The first time I went through this process, I was at an advantage since I was confident enough to speak Spanish with the banker. I also went to a smaller bank where they had time to be patient, explain things to me in simple terms, and start the process so I had the right paperwork to get my foreigner’s number. By the time I returned to Granada for my second year, my smaller bank had been bought out by one of the major banks. Luckily, my banker was still working there, so I was greeted with dos besos and helped along on my process without any difficulties.
I’ve found that forming connections and seeking out people that you feel comfortable with is crucial. While I understand why someone with weaker Spanish skills would want to take along a friend or get an interpreter for many of these situations, I find that doing it on my own actually helps facilitate a bond. I’m at a point where I may not know the right vocabulary for something, but I can ‘talk my way around it’ well enough to be understood.

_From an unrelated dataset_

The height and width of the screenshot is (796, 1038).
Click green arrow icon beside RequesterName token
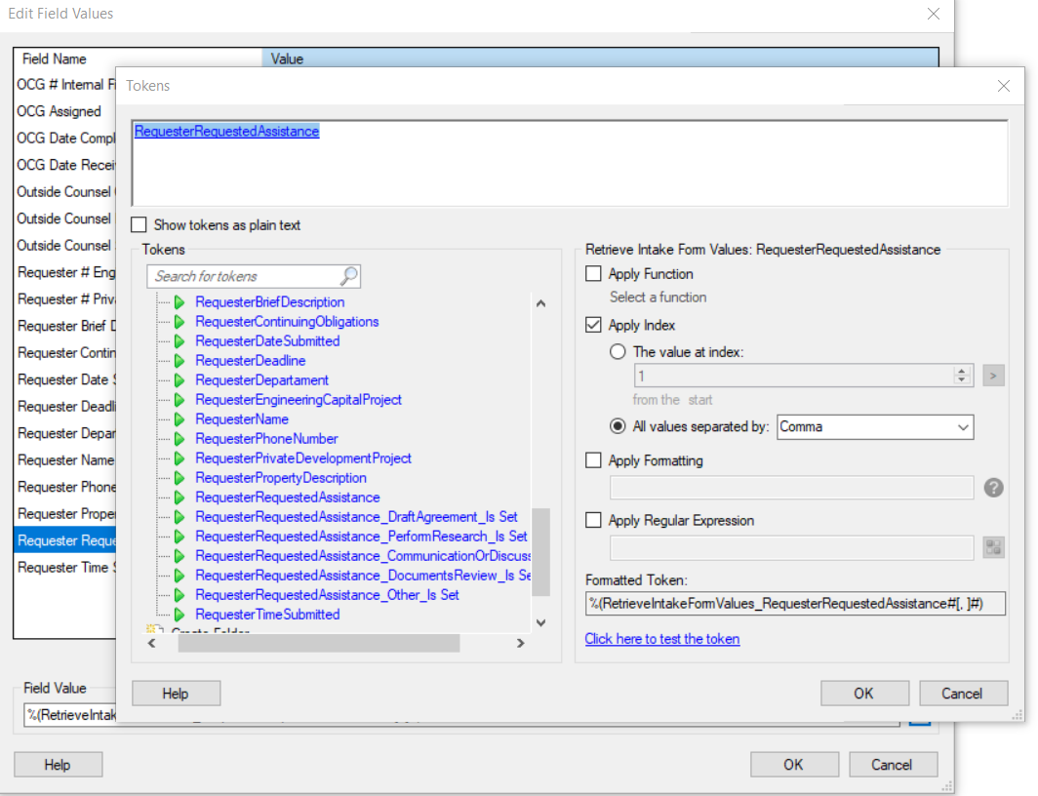pyautogui.click(x=180, y=419)
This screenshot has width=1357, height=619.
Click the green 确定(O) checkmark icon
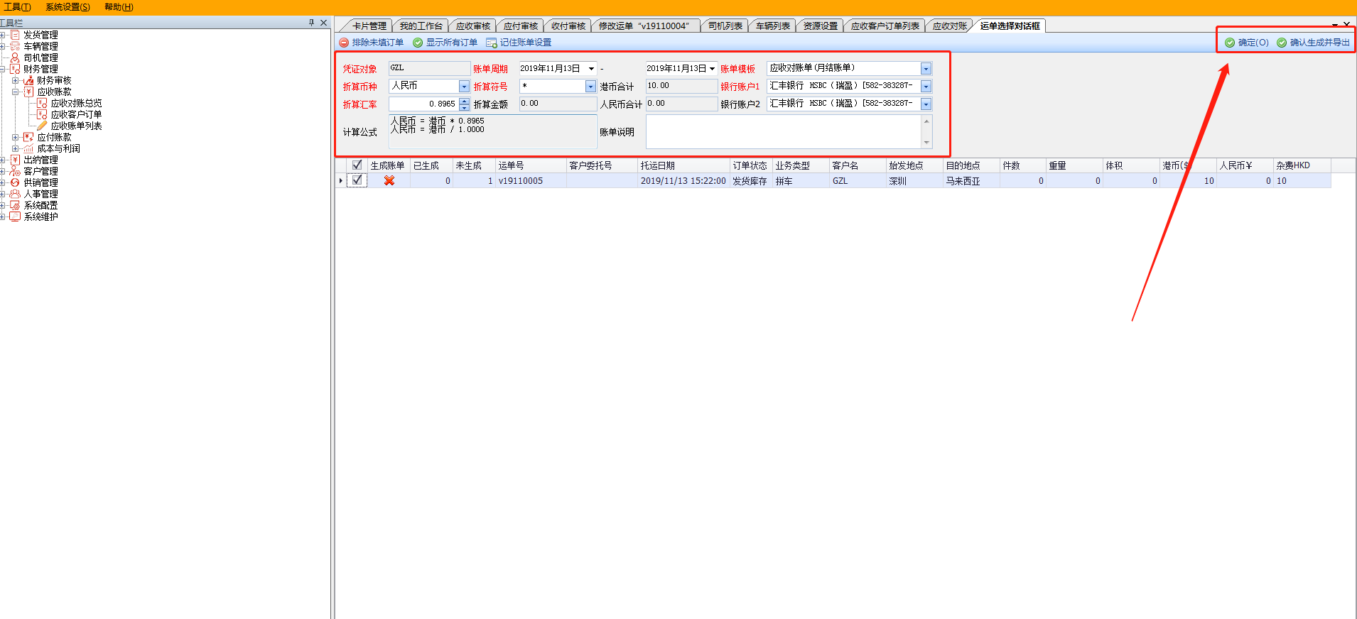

In most cases, bankers, doctors, etc. seem to appreciate this and be happy to help (and, importantly, when I find myself with someone who doesn’t seem happy to help me, I don’t hesitate in changing doctors, etc). Do I prepare for important appointments by looking up vocabulary, asking friends, and role-playing the situation before I go? Of course! Still, I find myself needing to do that less and less with every upcoming appointment and it makes my Spanish life feel more and more ‘real.’
If you’re someone thinking of moving abroad long-term, I feel that the most important thing that you should know is that starting your ‘real life’ abroad is so bittersweet. You get the beautiful moments that come with living out your dream, but life can also feel like a rollercoaster. Your mind is running through a continuous loop of feeling super proud of yourself and super worried that you’re not being practical.
I LOVE that I’ve taken this leap and created a life for myself here in Spain. I LOVE that I’ve learned how to do all of these ‘adult things’ and overcome needing to do them in a foreign language. I feel a sense of pride when others are inspired by the life I lead.
On the other hand, I live in constant fear of those who aren’t vocal about their opinions of my lifestyle who probably think I’m an idiot...and what if they’re right?! We grow up with a limited definition of what ‘real life’ should be and, for some reason, think enjoying ourselves along the way shouldn’t be a priority. Choosing to live in a country that has a much lower cost of living means that I spend far less than I would in the U.S. But I also make much less and have essentially no savings. Overall, it feels worth it to me, but sometimes I don’t know how to justify it to others or even myself.
It’s hard to reconcile your choices when you don’t have a lot of relevant cases to compare yourself to. On the other hand, being aware of how futile and silly comparing would be is the precise reason why I think I’m doing quite well for myself here in Spain! I’m constantly aware that my path has been different and so it’s easier to remind myself to ‘just do me.’ At this point in my life, I don’t know if I have the skills to thrive in my home country, but I am learning and owning those skills here in Spain every day and for that reason, I can’t imagine a better way nor place to live my real life.